Problem Statement
OpenFF is in need of a dedicated host for a QCFractal Server of its own for hosting and orchestrating quantum chemical calculations. The MolSSI QCFractal Server (QCArchive) has served this purpose to date, but this arrangement has placed the burden of OpenFF data hosting on MolSSI, and at times has strained the storage and network capacity of the MolSSI instance.
To alleviate this imbalance, OpenFF will provision its own host and deploy QCFractal Server to it for future calculations.

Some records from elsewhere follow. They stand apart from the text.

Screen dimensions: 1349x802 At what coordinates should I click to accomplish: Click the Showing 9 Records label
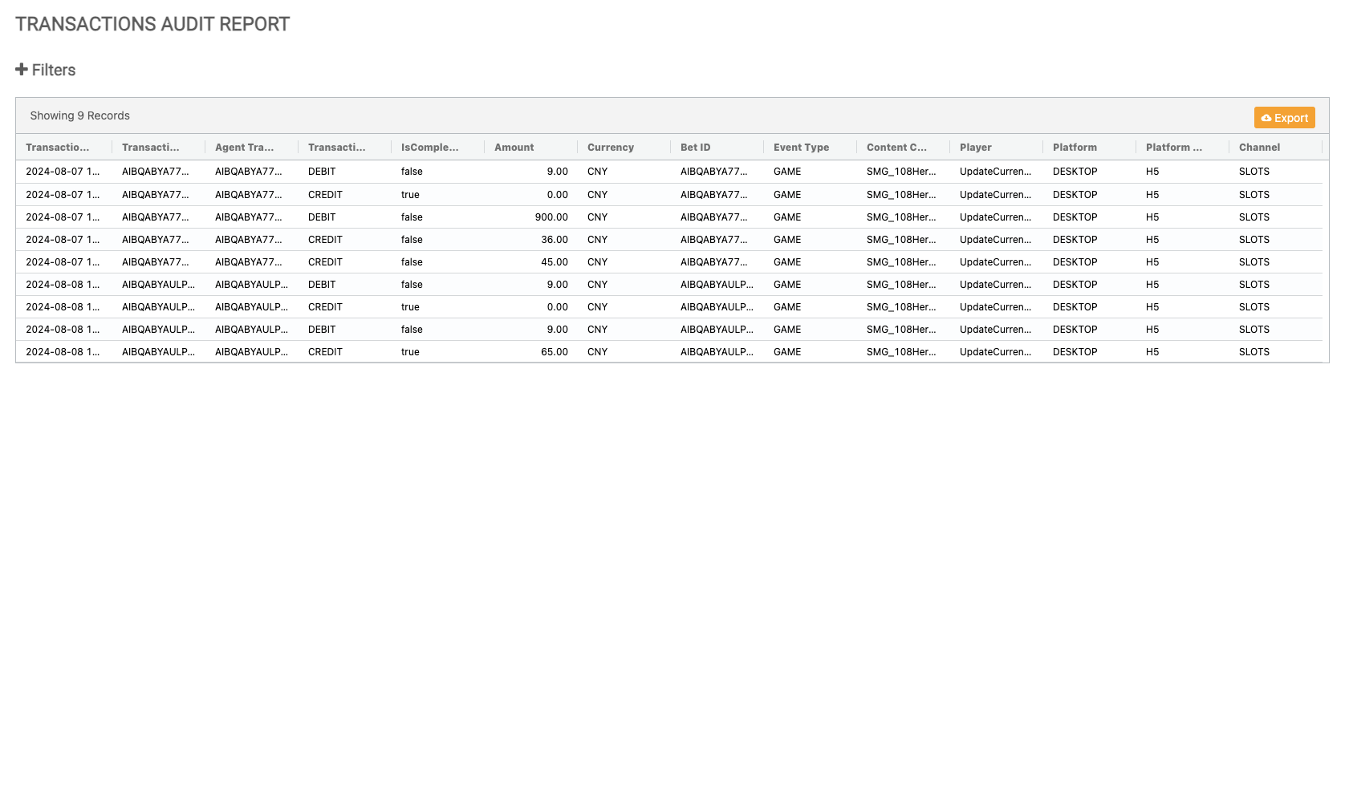click(79, 116)

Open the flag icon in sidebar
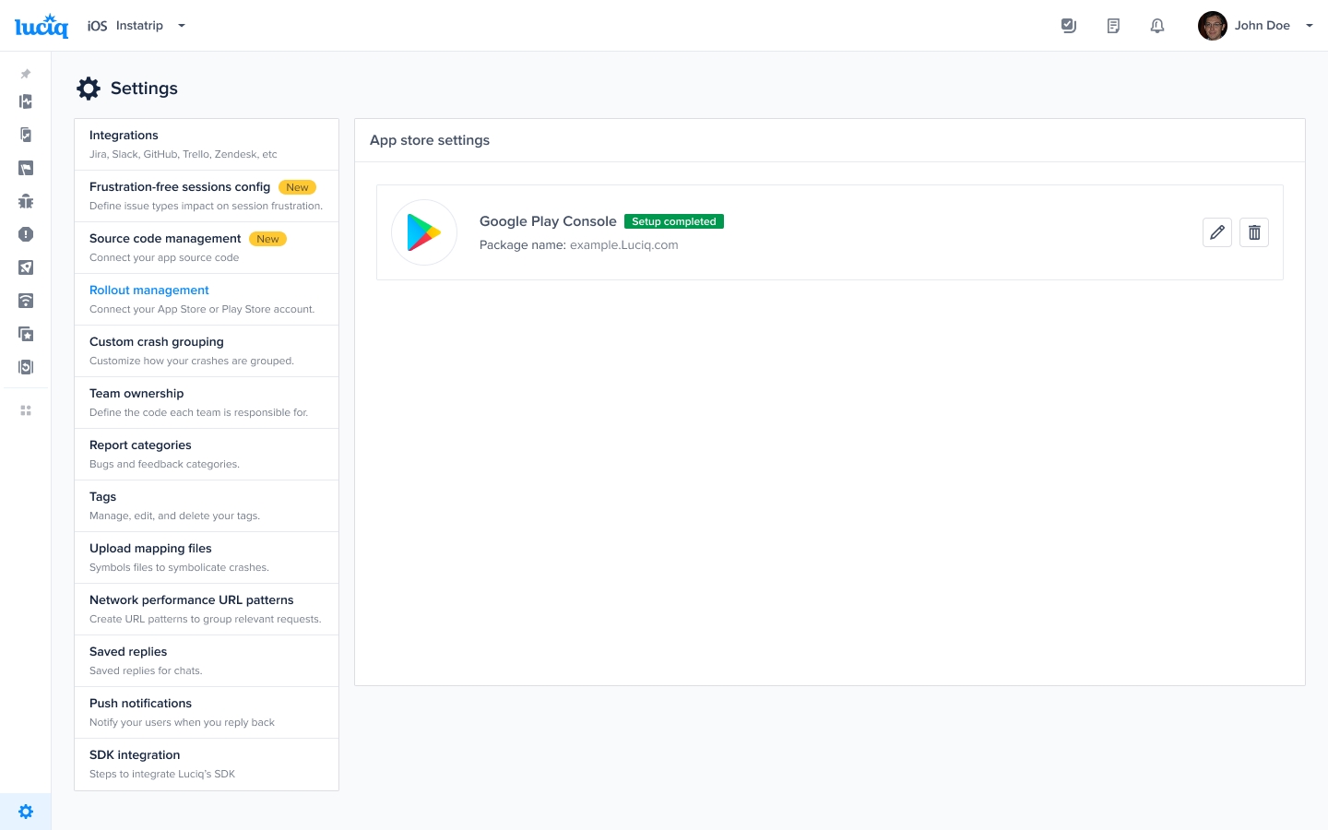(26, 168)
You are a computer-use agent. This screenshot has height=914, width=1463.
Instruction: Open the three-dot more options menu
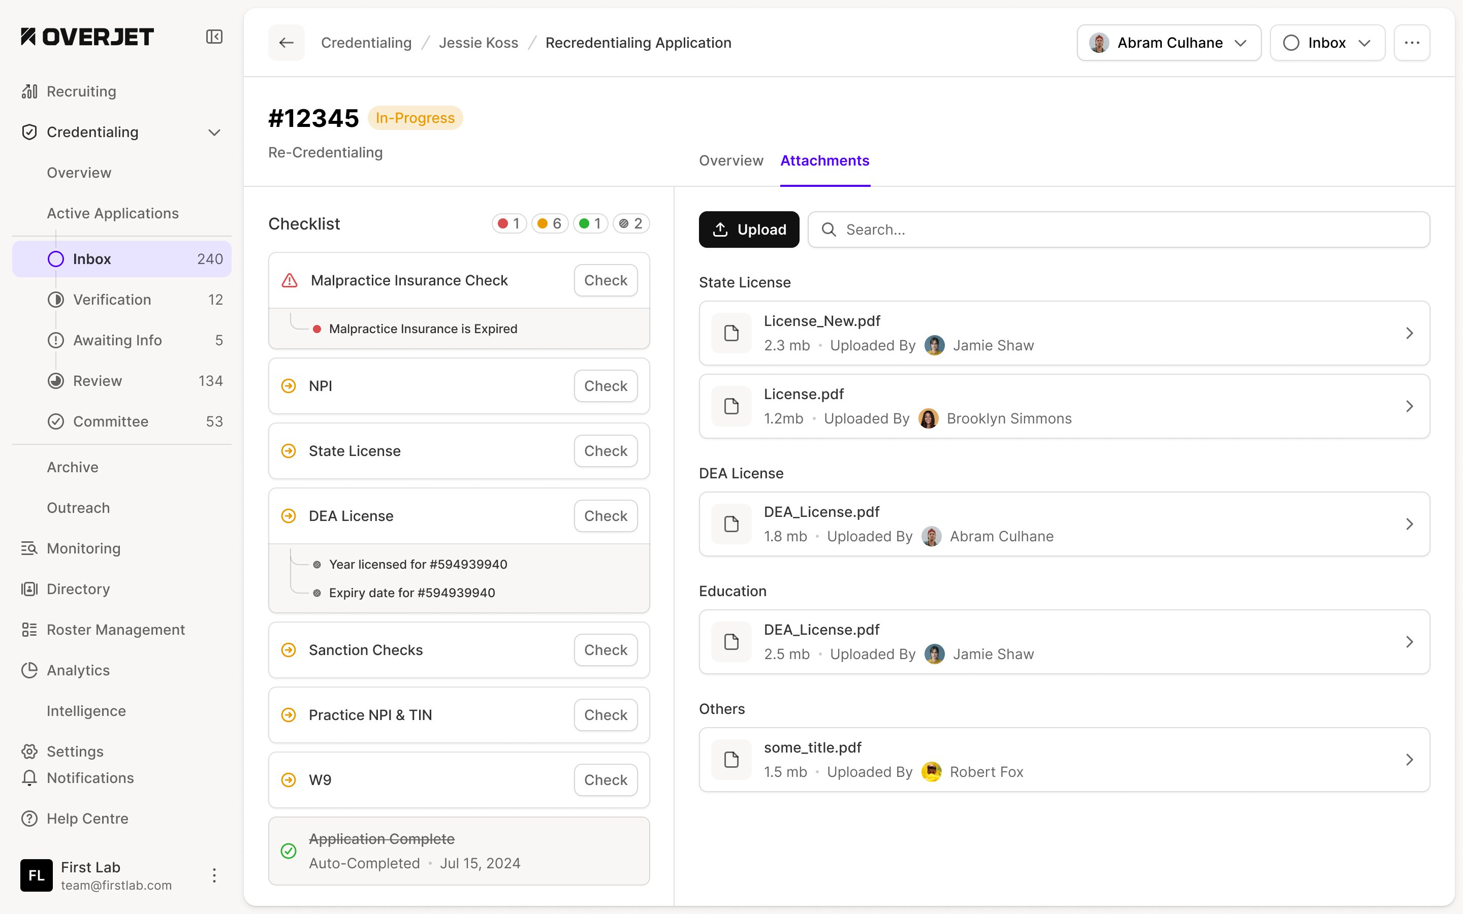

This will also give OpenFF operational independence in dataset lifecycle and management, allowing the organization to adjust its usage patterns as needed to meet its needs.
Server Requirements
A recommendation for server specifications for an OpenFF QCFractal Server is as follows:
cpu : 2 x 2.8GHz,16C/32,256M
memory : 16 x 32GB RDIMM, 3200MT/s, Dual Rank 16Gb BASE x8
total memory: 512GB
storage : 12 x 3.84TB SSD SAS ISE Read Intensive 12Gbps 512e 2.5in Hot-Plug, AG Drive (or equivalent)
46TB raw total, or 23TB of usable RAID10 storage
we would target 50% utilization of storage at all times, setting dataset lifecycle / retention policy accordingly
This recommendation draws from Ben Pritchard’s experience in managing the MolSSI QCFractal Server for over two years, as well as from his own testing cycles of the upcoming next
refactor of QCFractal.
A host with the minimum specs noted above is expected to cost $25k - $40k through an institutional VAR.
Network Requirements
The server will need to be internet-accessible via the following ports:
http : 80
https : 443
ssh : 22
The server should be reachable via qcfractal.openforcefield.org
.
Network interface capacity should be 10Gb if possible to avoid inbound/outbound data transfer bottlenecks.
Backup Requirements
We will set up automated backups, full + incremental. These will need to be shipped to a remote resource, though offsite is not critical. An NFS or SMB/CIFS mounted network filesystem would be ideal. We will likely leverage pgBackRest
(https://pgbackrest.org/ ) for backup generation.
Maximum backup storage allocation should at least equal the working space of the production host. If the production host has 23TB of working storage space, then the backup solution should have ~24TB of space. This will allow for some accumulation of incremental backups over time as storage utilization rises.